## [Problem statement]
Render the items as a Markdown table, starting with the first line and going on through the line that contains "(1037, 329).". Use the columns "Number" and "Line", and leave out blank lines.
* BEGIN Information supplied *
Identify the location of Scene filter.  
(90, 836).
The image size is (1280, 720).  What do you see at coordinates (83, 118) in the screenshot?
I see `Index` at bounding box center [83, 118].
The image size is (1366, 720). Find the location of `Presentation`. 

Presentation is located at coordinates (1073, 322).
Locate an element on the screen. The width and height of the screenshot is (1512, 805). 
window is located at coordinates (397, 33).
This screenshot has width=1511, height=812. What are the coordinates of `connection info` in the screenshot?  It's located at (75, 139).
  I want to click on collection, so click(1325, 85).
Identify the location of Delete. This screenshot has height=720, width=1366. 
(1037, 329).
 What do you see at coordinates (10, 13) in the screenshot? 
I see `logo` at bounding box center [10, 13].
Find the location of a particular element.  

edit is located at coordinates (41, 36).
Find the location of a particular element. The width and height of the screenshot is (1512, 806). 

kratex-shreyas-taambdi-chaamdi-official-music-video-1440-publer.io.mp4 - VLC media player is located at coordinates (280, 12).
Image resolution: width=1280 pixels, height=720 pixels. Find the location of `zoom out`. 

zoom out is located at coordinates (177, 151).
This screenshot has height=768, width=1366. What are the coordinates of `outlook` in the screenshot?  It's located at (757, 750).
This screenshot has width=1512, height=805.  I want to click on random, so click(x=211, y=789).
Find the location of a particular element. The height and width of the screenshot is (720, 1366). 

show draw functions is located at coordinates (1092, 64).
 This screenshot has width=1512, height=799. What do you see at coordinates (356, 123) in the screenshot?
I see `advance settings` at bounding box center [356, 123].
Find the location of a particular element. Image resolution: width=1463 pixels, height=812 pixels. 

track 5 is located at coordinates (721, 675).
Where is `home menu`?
* END Information supplied *
## [Exercise solution]
| Number | Line |
|---|---|
| 1 | Identify the location of Scene filter.   |
| 2 | (90, 836). |
| 3 | The image size is (1280, 720).  What do you see at coordinates (83, 118) in the screenshot? |
| 4 | I see `Index` at bounding box center [83, 118]. |
| 5 | The image size is (1366, 720). Find the location of `Presentation`.  |
| 6 | Presentation is located at coordinates (1073, 322). |
| 7 | Locate an element on the screen. The width and height of the screenshot is (1512, 805).  |
| 8 | window is located at coordinates (397, 33). |
| 9 | This screenshot has width=1511, height=812. What are the coordinates of `connection info` in the screenshot?  It's located at (75, 139). |
| 10 |   I want to click on collection, so click(1325, 85). |
| 11 | Identify the location of Delete. This screenshot has height=720, width=1366.  |
| 12 | (1037, 329). |